Grok 4: xAI’s reasoning-focused model doubles context window, raises safety concerns
Grok 4 from Elon Musk’s xAI supports 256,000-token context, image+text input, and advanced reasoning mode. Benchmarks indicate competitive or superior intelligence but lack detailed independent evaluations or model cards. Controversially, Grok 3 exhibited antisemitic outputs linked to system prompt changes, revealing xAI’s looser safety guardrails. Grok 4 reportedly references Musk’s tweets for contentious queries, raising bias concerns. Pricing matches Anthropic’s Claude but escalates sharply for long inputs. Subscription tiers vary from $30 to $300/month, balancing accessibility and premium power. Grok 4 exemplifies tension between open steerability and content moderation.
Postgres LISTEN/NOTIFY causes global commit lock bottleneck under heavy writes
Recall.ai diagnosed production stalls traced to Postgres’s LISTEN/NOTIFY locking: issuing NOTIFY within transactions acquires an AccessExclusiveLock on the entire database during commit, serializing all commits and creating a throughput bottleneck. Load tests confirmed removal of LISTEN/NOTIFY restored full CPU/I/O utilization and stability. The team migrated notification logic to the application layer in under a day, resolving the issue. This case exposes a critical Postgres scaling limitation with pub/sub under extreme concurrency, urging caution for write-heavy real-time systems relying on LISTEN/NOTIFY.
Flix: effect-oriented language integrating functional, imperative, and logic paradigms on JVM
Flix combines functional programming (immutable data, higher-order functions), declarative logic programming via Datalog, and imperative styles alongside a strong static type system with effect tracking that models side effects at compile time. Features include polymorphic records, higher-kinded types, and trait-based typeclasses eliminated via monomorphization, ensuring zero runtime overhead. Flix provides seamless Java interoperability and unifies compiler, package manager, and language server into a single executable.
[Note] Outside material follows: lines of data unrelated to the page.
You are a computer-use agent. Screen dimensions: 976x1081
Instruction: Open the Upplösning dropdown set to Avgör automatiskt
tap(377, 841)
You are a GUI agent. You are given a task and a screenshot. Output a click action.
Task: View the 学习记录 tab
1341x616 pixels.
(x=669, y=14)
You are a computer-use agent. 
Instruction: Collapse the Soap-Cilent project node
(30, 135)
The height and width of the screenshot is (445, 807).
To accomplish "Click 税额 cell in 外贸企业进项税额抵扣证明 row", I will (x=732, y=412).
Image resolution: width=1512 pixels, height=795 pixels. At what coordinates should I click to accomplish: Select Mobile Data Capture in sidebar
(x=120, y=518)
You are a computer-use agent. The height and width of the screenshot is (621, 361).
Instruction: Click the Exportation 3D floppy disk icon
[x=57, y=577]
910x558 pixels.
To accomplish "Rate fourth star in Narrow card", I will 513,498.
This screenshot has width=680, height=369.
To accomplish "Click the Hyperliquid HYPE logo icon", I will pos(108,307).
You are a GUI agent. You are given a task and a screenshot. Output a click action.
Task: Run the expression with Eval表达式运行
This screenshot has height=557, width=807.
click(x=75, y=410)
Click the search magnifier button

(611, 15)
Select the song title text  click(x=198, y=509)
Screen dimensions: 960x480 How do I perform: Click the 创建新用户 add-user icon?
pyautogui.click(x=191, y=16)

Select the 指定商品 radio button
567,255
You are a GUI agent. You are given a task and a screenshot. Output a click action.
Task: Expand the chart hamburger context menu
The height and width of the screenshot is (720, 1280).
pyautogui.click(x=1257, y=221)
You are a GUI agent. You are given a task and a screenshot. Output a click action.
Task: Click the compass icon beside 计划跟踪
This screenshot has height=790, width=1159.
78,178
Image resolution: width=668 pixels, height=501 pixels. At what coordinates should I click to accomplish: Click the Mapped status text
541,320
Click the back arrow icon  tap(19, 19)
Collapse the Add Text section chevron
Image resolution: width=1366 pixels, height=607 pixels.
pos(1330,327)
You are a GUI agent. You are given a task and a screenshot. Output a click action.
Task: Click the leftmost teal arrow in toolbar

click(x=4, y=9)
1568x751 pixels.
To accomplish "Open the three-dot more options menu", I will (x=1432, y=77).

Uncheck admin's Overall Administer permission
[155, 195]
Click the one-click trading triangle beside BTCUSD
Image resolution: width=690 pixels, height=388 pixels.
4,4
This hybrid design promotes safer, expressive code with a novel effect system useful for developers focusing on reliability and advanced type-driven abstractions.
ChompSaw: a kid-safe benchtop oscillating cutter for cardboard projects
Designed by Kausi Raman and Max Liechty, the ChompSaw uses a nibbler-style oscillating blade enclosed beneath a puck-shaped guard that blocks finger contact, enabling safe cutting of cardboard for children. It collects cardboard shavings for easy cleanup and encourages creativity using everyday materials. At $250, the tool’s cost triggers debate versus traditional hand tools, but it provides a controlled introduction to power tools with reduced injury risk. The design balances safety, educational value, and usability, appealing to parents and educators promoting maker activities while navigating legal and safety concerns.